(78)ギルタブリル

宿の一室に入り、荷物を置くと僕は伸びをした。
一日歩き回った疲れが、筋肉が伸びる心地よい痛みとともに解れていく。
仕事柄旅慣れているが、この一時は旅の楽しみの一つだ。
「ふふ、お疲れさまでした」
遅れて部屋に入ってきた連れが、僕に向けてそう言う。
掲げていた両腕を下ろし、振り返ると、褐色の肌に金髪の女が、僕に向けて微笑んでいた。
「確かに疲れたけど、今日は楽しかったよ」
「まるでいつもの旅行が、そう楽しくないみたいですね」
「そりゃあ、いつもの旅は仕事だからね」
そう、今日の旅行はいつもと違う。
「今日と明日はせっかくの新婚旅行だから、たっぷり楽しまないとね、ユーシカ」
「それなら、早いところお風呂をすませて、明日の予定を確かめましょうか、先生」
僕の助手だったユーシカは、そう微笑んだ。



生物学者の僕は『西行紀行』という本を携え、助手のユーシカとともに、未だ発見されていない動物や魔物を求めて世界各地を巡った。

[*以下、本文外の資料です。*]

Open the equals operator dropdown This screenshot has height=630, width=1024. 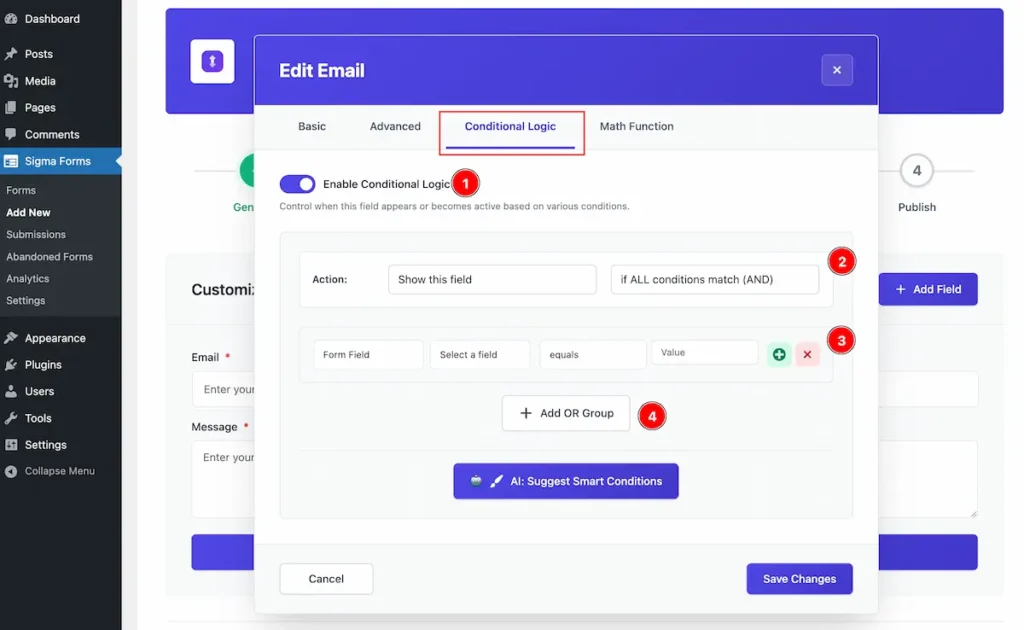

ある時は群生するユニコーンを求めてサイを見つけたり、ある時は旧種サイクロプスの骨格を求めて象の骨を持ち帰ったりと、いろいろなことがあった。
しかしついに、僕たちは大陸北部、海と氷に隔てられた極北の地において、氷上居住者の間でも伝説でしかなかった極北ペンギンを見つけたのだ。

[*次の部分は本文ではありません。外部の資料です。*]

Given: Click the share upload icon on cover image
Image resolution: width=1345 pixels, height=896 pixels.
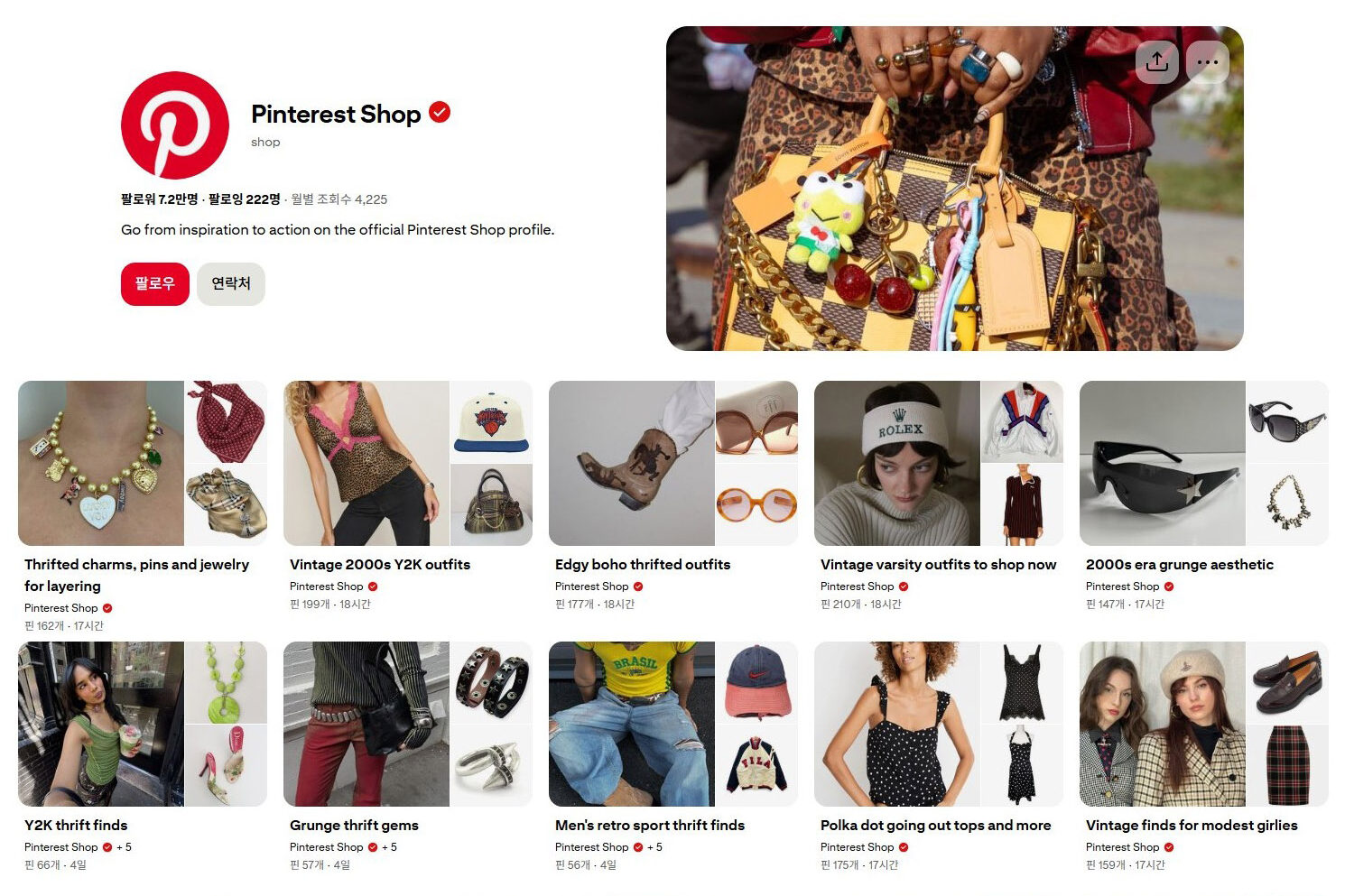Looking at the screenshot, I should click(1157, 62).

凶暴で巨大な極北ペンギンの探索は長期にわたり、襲いかかってきた極北ペンギンとの死闘は激しかった。
どれほどかというと、僕はその長い足で蹴りとばされ、しばらく生死の境をさまよったほどだ。
しかし、ユーシカはどうにか極北ペンギンをしとめ、その亡骸の腹を捌いて僕を詰め込み、一人氷上居住者の集落まで連れ帰ってくれた。
おかげで僕は一命を取り留め、極北ペンギンとともに大事なものを取り戻すこともできた。

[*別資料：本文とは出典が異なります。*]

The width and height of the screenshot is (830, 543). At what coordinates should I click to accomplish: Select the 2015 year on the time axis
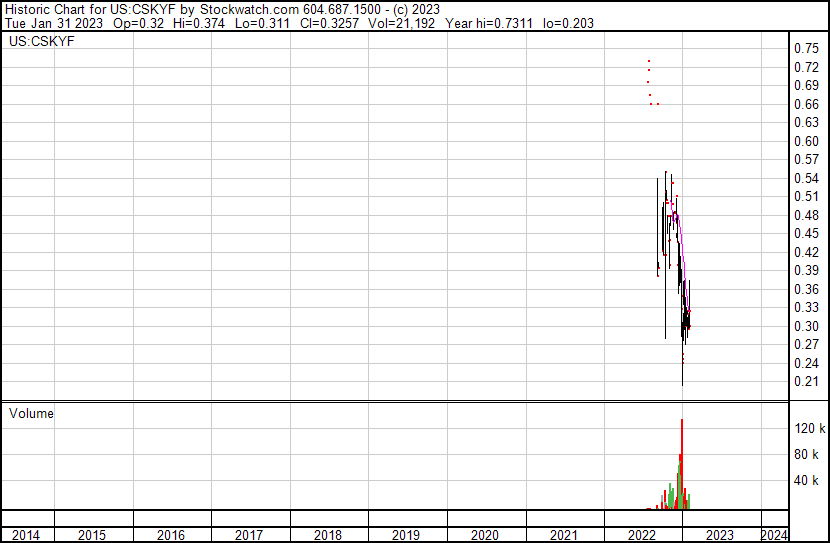click(92, 535)
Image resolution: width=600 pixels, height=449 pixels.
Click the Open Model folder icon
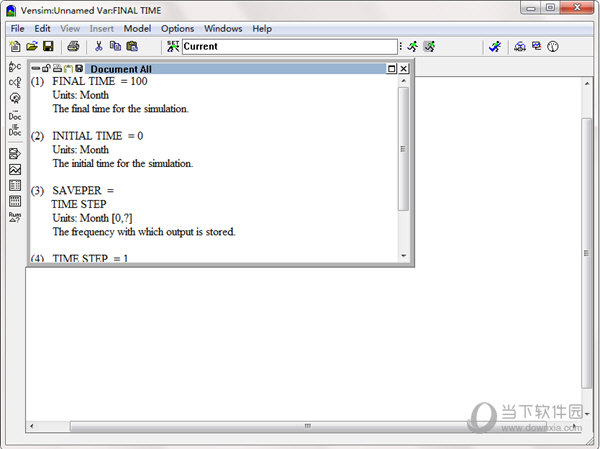(31, 47)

その後、僕は極北ペンギンの剥製と骨格標本を携えて王都に帰還し、生物学会で大々的に発表したのだ。
当初は、そのダチョウにも似た姿から、極北ペンギンはまがい物だとさげすまれた。
しかし友人の死霊術士が、骨格標本にその場で仮初めの命を吹き込んで、学会会場を地獄に落としてから僕の発見は認められた。
子供の頃からの、偉大な生物学者になる、という夢が叶ったのだ。
だが、僕にはその夢よりも大事なことがあった。助手のユーシカだ。
学者と助手という関係を続けるうち、僕は彼女に対していつしか特別な感情を抱き、極北ペンギンとの一件を通じて決心したのだ。
学会の後、僕はユーシカに向かい、プロポーズをした。
彼女は一瞬驚いたようだったが、僕の言葉に頷いてくれた。
それから、僕たちは結婚式を挙げ、新婚旅行に出ているのだった。



「はあぁ・・・」
柔らかなベッドに身を放り、ため息めいた深呼吸をする。
入浴して温まった体は、このまま眠ってしまいたいと僕の意識に訴えていた。
しかし、眠るわけにはいかない。まだ、ユーシカが入浴しているからだ。
部屋の浴室からは水音が響いているため、彼女が風呂から上がるのはもう少し後だと分かる。
そして彼女が風呂から上がったら・・・
「・・・・・・」
僕は、ごくりとのどを鳴らしてつばを飲み込んだ。
手にはじんわりと汗がにじんでおり、緊張しているのが分かる。
無理もない、一糸まとわぬユーシカが、少し先の扉一枚向こうで入浴しているのだ。
学者と助手という間柄で旅行の機会も多かったため、多少彼女の裸体を事故的に見たことはある。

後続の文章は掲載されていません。